Por mucho tiempo, la información llegó a la sociedad mediante canales definidos: el periódico de la mañana, el noticiero de la noche e incluso la estación de radio de confianza. Hoy, a pesar de que estos espacios continúan siendo una parte fundamental de la comunicación, comparten protagonismo con las redes sociales, los podcasts, las plataformas de video y los formatos digitales que han ayudado a transformar la manera en que las personas consumen noticias. A mi juicio, los jóvenes han tenido una participación fundamental en esta transición, pues al crecer en un entorno rodeado de tecnología, lograron comprender rápidamente las nuevas dinámicas de comunicación.
No obstante, nuestra aportación no se concentra solo en el manejo de las herramientas digitales. Los jóvenes han desarrollado una nueva forma de contar historias. Entendieron que informar no consiste únicamente en difundir datos, sino en encontrar maneras más efectivas de llevar la información hacia la audiencia. El uso de videos cortos, infografías, contenido multimedia y formatos interactivos ha permitido que temas complejos se presenten de una manera más accesible y atractiva, especialmente para quienes mantienen una relación lejana con los medios tradicionales.
Debido a esto, ciertos temas como la salud mental, la participación ciudadana, el medio ambiente, la innovación tecnológica e incluso diversos desafíos sociales han ganado mayor visibilidad gracias a los espacios de conversación impulsados por las nuevas generaciones con el fin de informar desde distintas perspectivas. Considero que esto ha ayudado a enriquecer el debate público, permitiendo que más voces formen parte de la discusión.
Las nuevas generaciones hemos crecido en un entorno donde la información está siempre disponible de forma inmediata. Para muchos jóvenes, consultar una noticia a través de una red social, un podcast o una plataforma digital es tan normal como lo era encender la televisión o abrir un periódico para las generaciones anteriores.
Justamente por ello, la rapidez de las noticias representa un gran reto para quienes participan en los medios. La posibilidad de informar en tiempo real ofrece múltiples ventajas, pero también implica una responsabilidad mayor. En un entorno donde una noticia puede viralizarse en tan solo minutos, la presión por publicar primero puede poner en riesgo la verificación de los hechos. La desinformación y las noticias falsas se han convertido en un desafío constante para periodistas, comunicadores y creadores de contenido, obligándolos a actuar con criterio, ética y compromiso con la verdad.

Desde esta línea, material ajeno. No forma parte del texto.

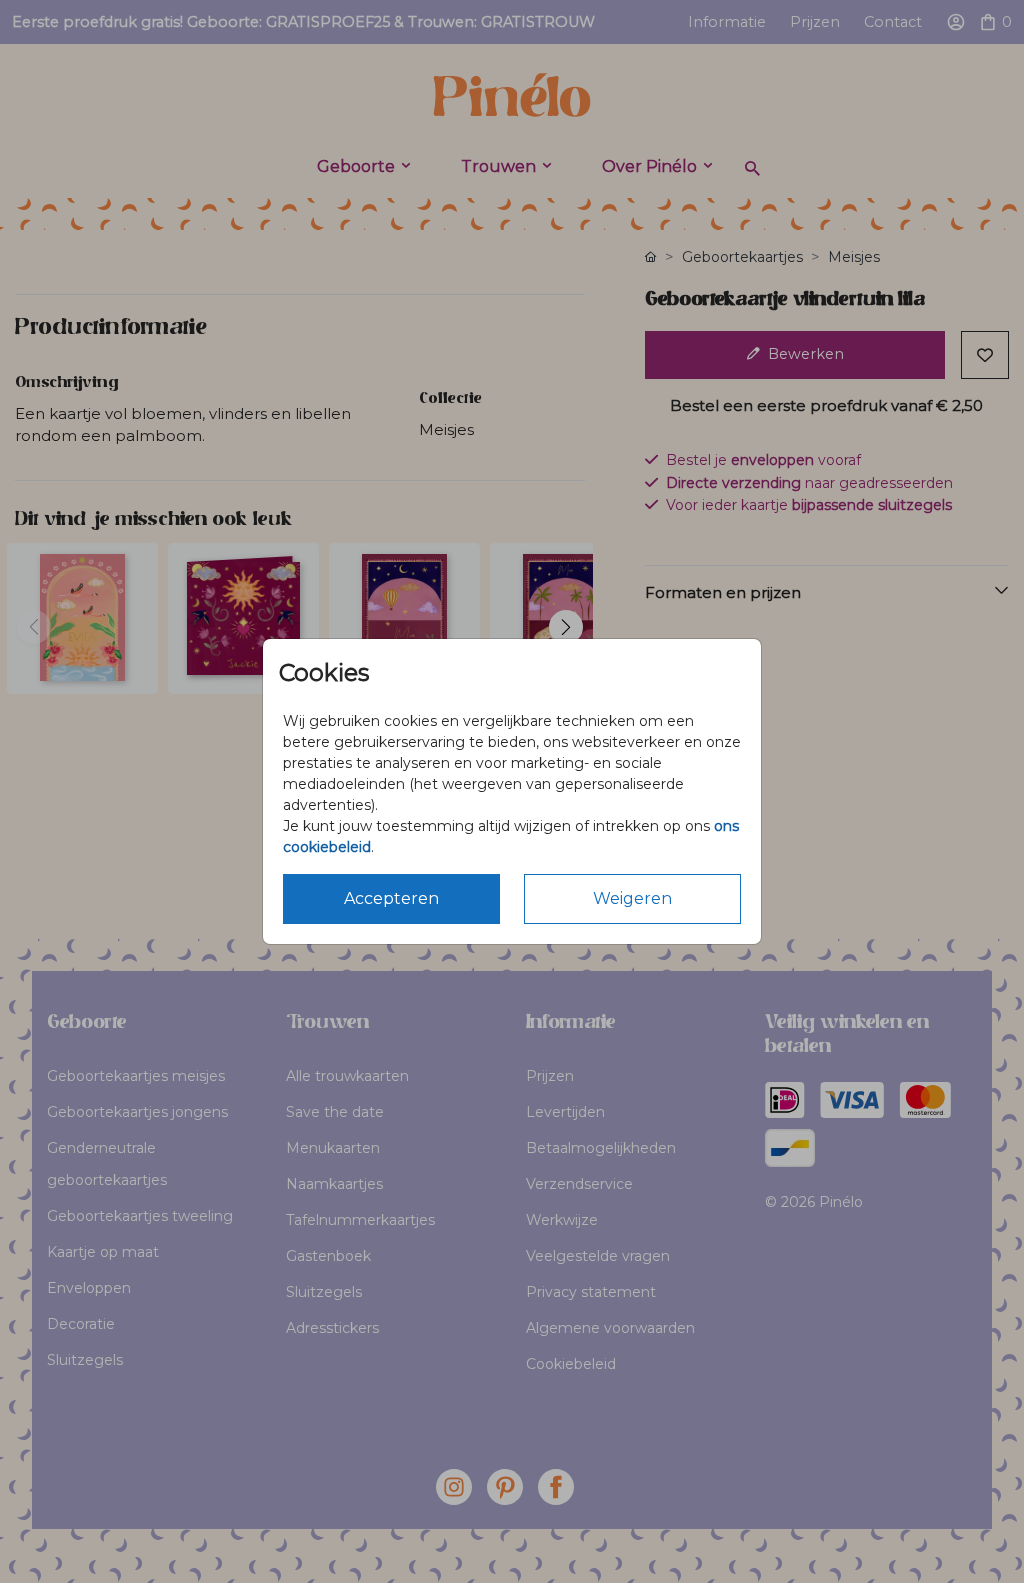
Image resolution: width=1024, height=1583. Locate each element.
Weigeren (632, 898)
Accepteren (391, 898)
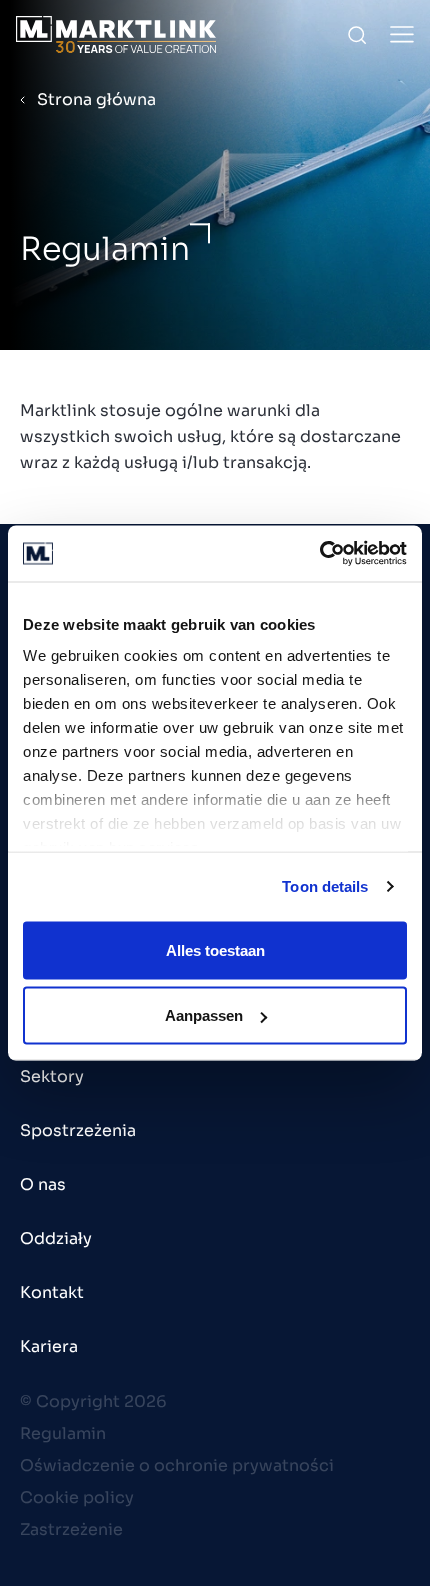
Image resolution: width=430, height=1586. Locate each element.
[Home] (116, 34)
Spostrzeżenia (78, 1130)
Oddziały (56, 1238)
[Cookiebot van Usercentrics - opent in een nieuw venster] (319, 554)
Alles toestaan (215, 949)
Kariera (49, 1346)
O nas (43, 1184)
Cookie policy (77, 1497)
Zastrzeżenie (71, 1529)
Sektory (52, 1076)
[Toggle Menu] (402, 34)
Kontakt (52, 1292)
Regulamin (63, 1433)
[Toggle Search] (357, 35)
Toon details (325, 886)
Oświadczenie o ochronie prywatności (177, 1465)
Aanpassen (204, 1015)
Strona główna (96, 99)
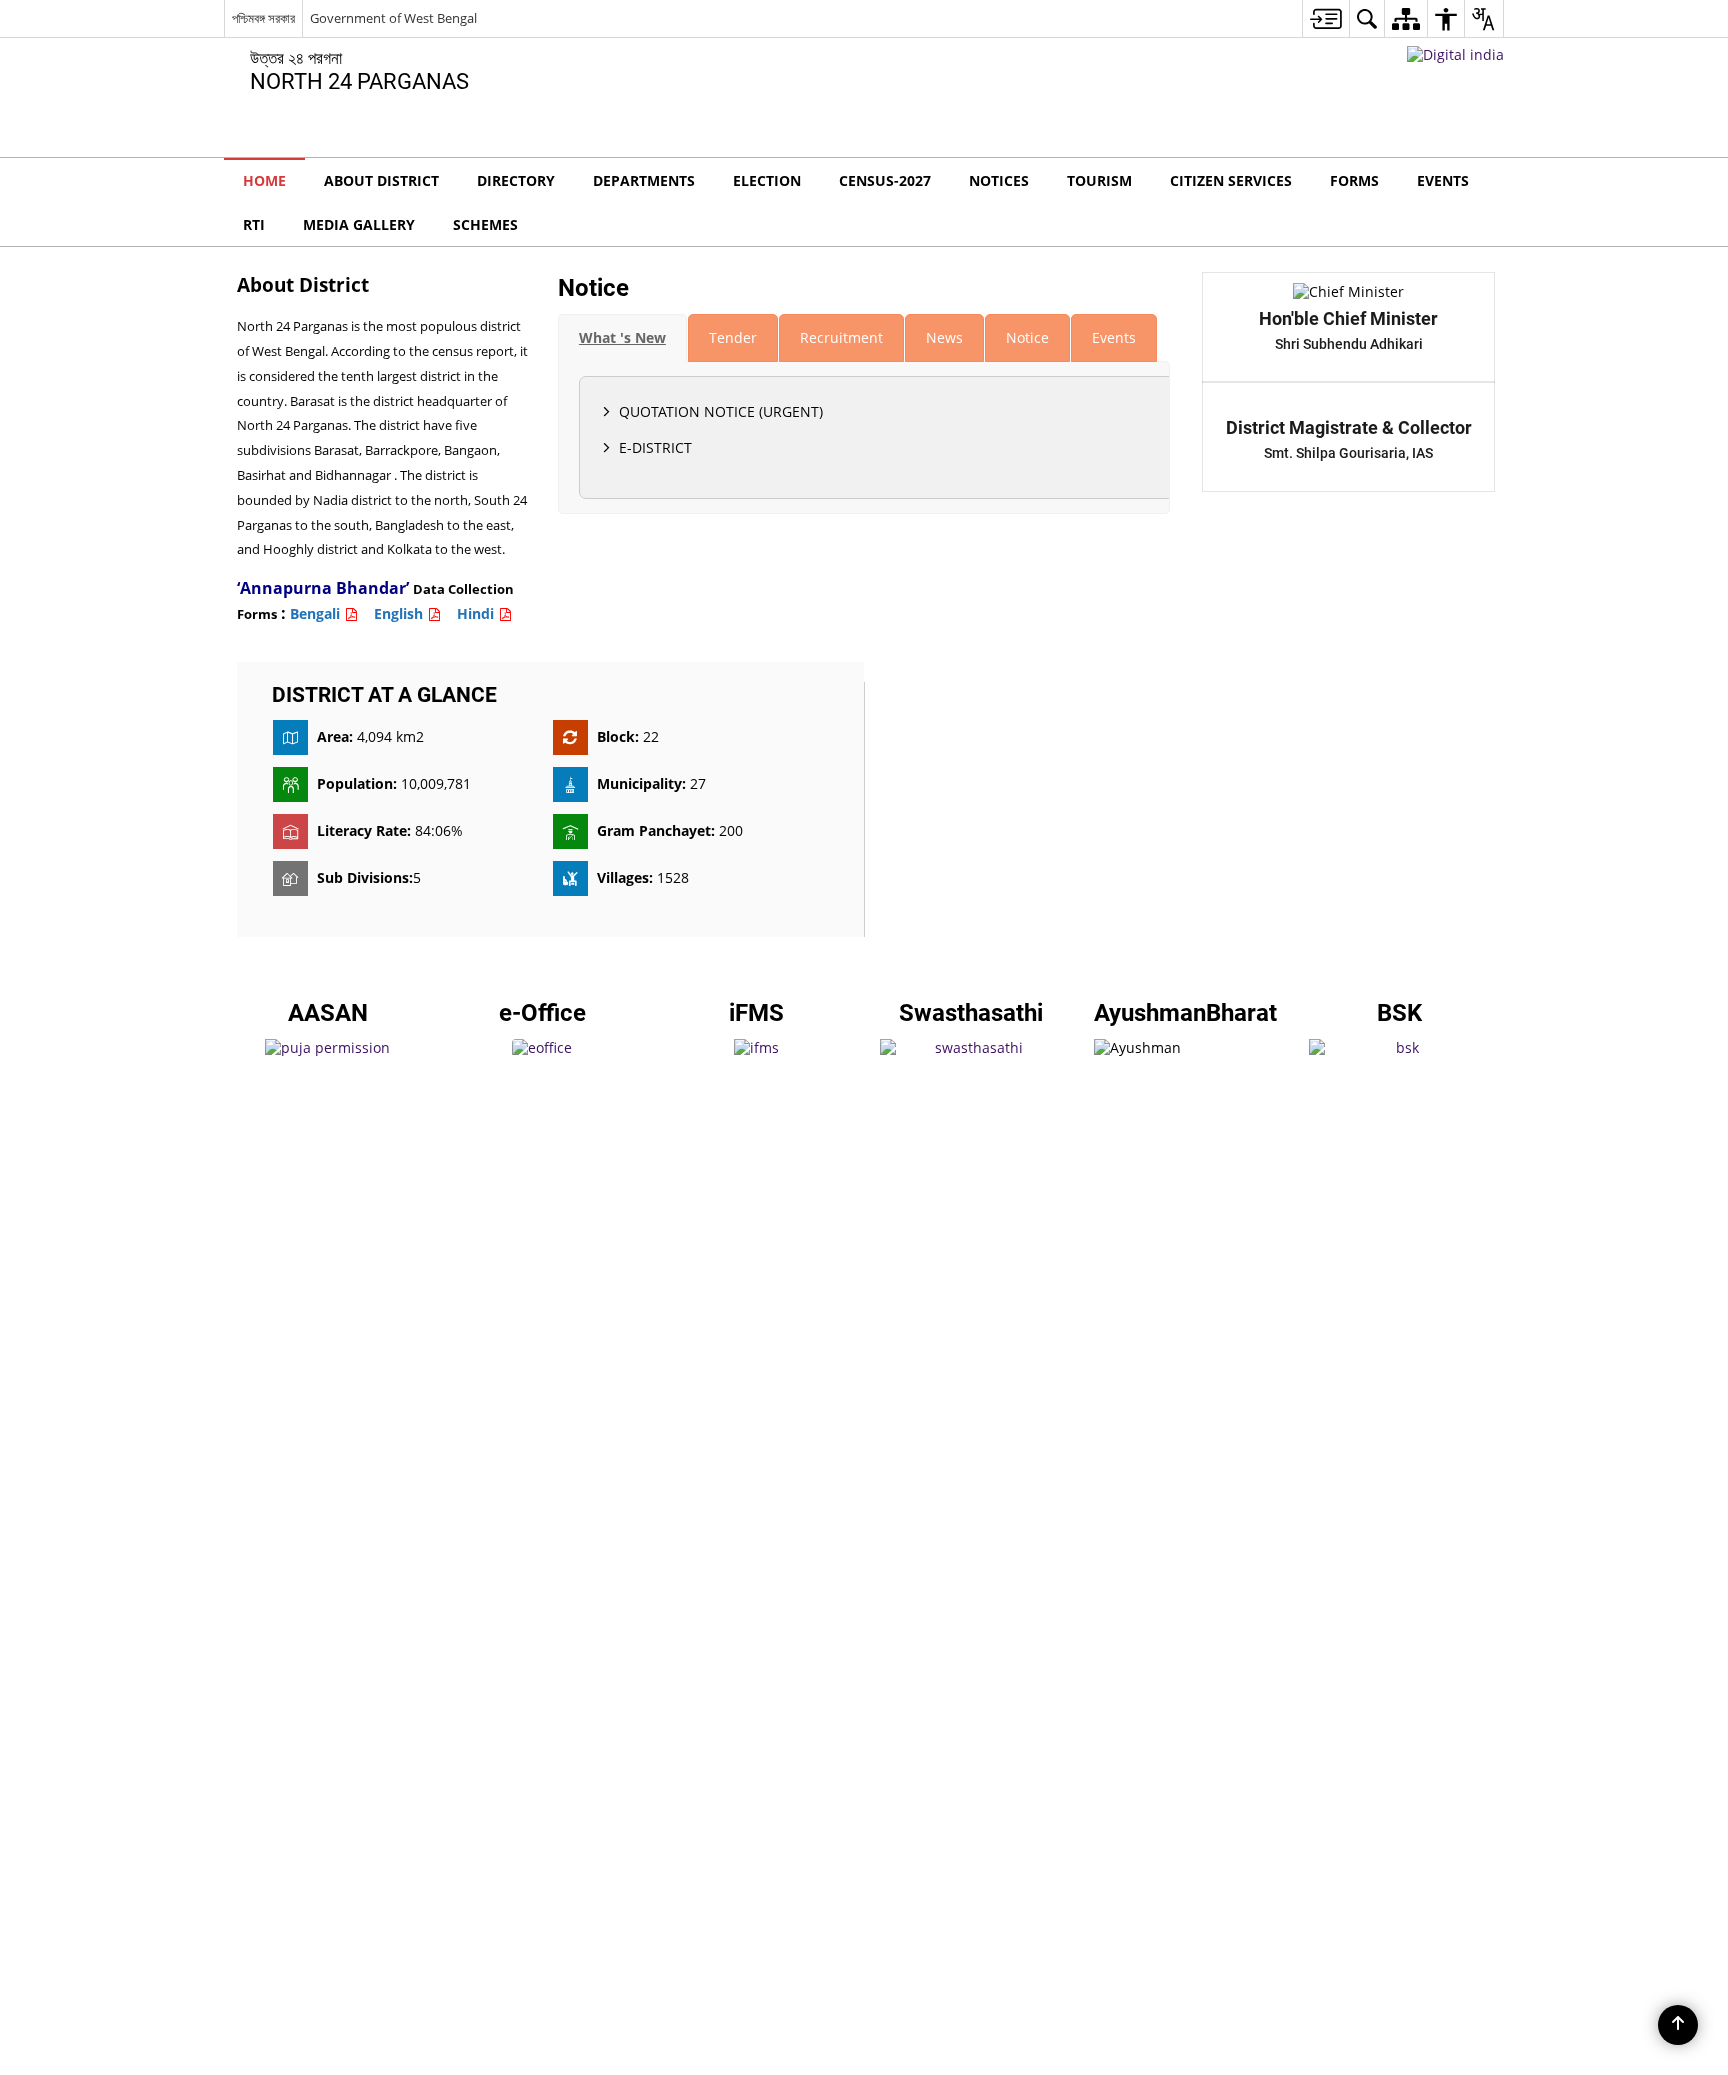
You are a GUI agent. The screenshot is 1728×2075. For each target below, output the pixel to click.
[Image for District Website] (864, 1036)
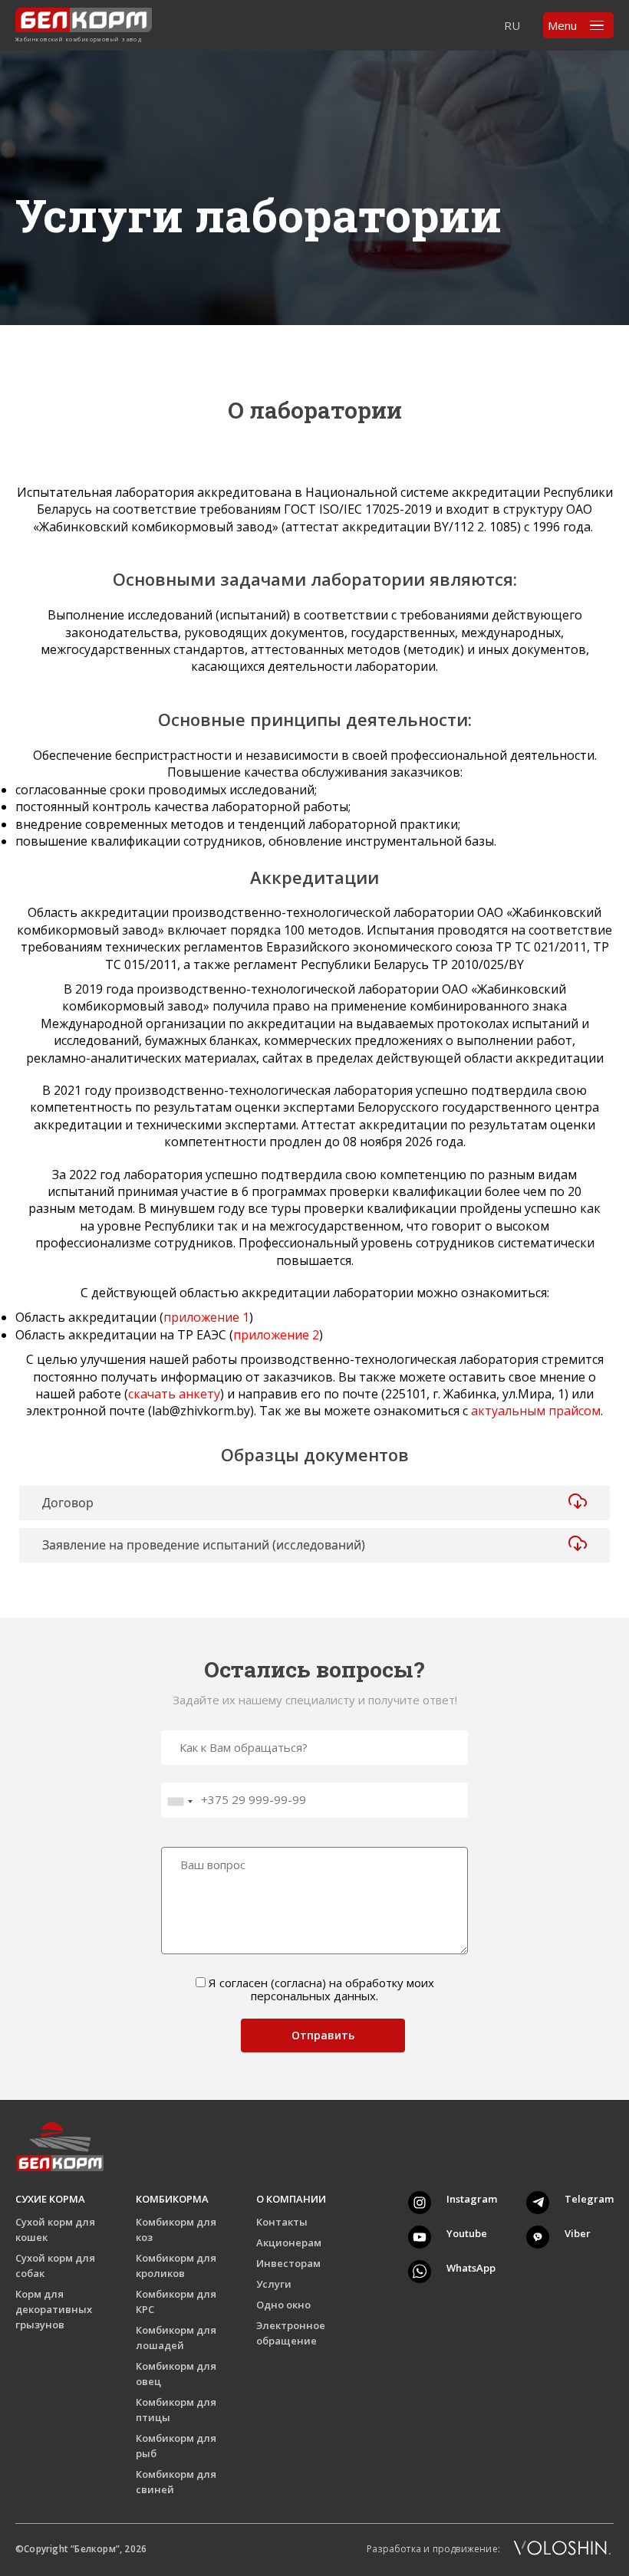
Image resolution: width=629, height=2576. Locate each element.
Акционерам (288, 2242)
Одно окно (283, 2305)
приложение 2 (276, 1334)
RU (512, 25)
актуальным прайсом (536, 1410)
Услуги (273, 2284)
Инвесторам (288, 2263)
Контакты (282, 2222)
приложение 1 (206, 1317)
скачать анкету (174, 1393)
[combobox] (179, 1802)
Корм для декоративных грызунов (53, 2309)
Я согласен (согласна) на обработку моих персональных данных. (321, 1989)
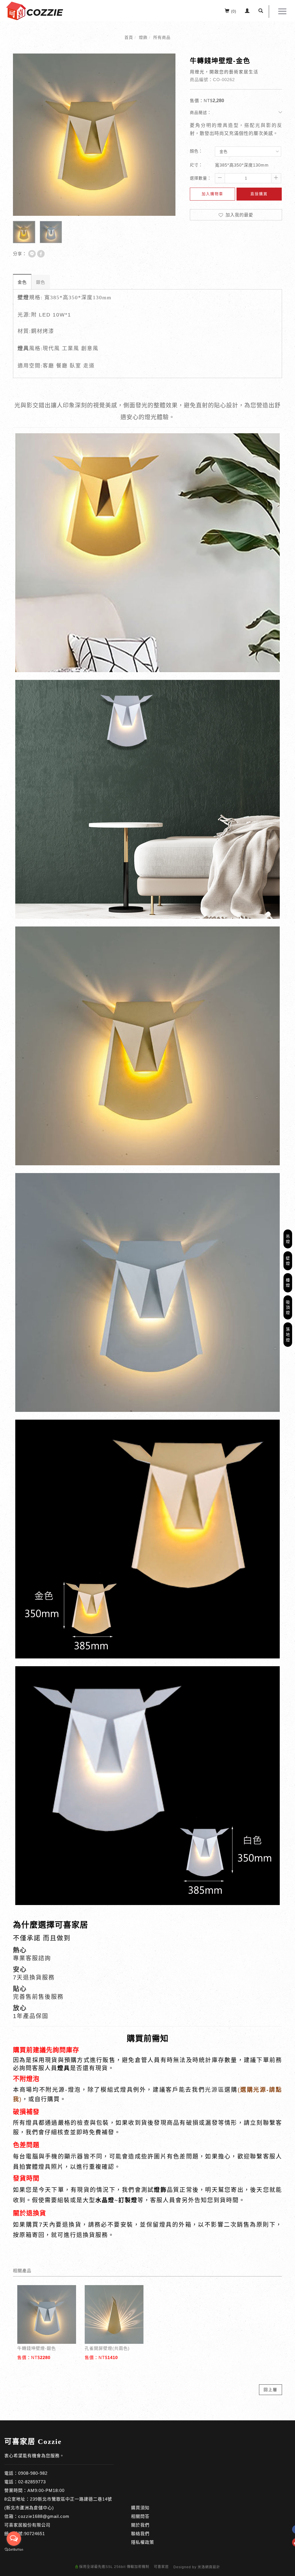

Por esto mismo, creo que el impacto de los jóvenes en los medios no debe medirse solamente por la capacidad de adaptarnos a las nuevas tecnologías o dominar las plataformas digitales. Nuestra verdadera contribución se centra en la posibilidad de combinar innovación con responsabilidad, creatividad con rigor informativo y cercanía con las audiencias sin perder de vista la importancia de la credibilidad.
Los medios de comunicación seguirán evolucionando, así como las plataformas y los formatos por los cuales consumimos información también cambiarán. Sin embargo, la esencia de la comunicación sigue intacta: informar con responsabilidad y contribuir a una sociedad mejor informada. Los jóvenes no están reemplazando a quienes construyeron los medios de comunicación; en realidad, estamos ayudando a transformarlos y adaptarlos a una nueva realidad. Desde mi perspectiva, en esta combinación entre experiencia e innovación se encuentra una de las mayores fortalezas para el futuro de la comunicación.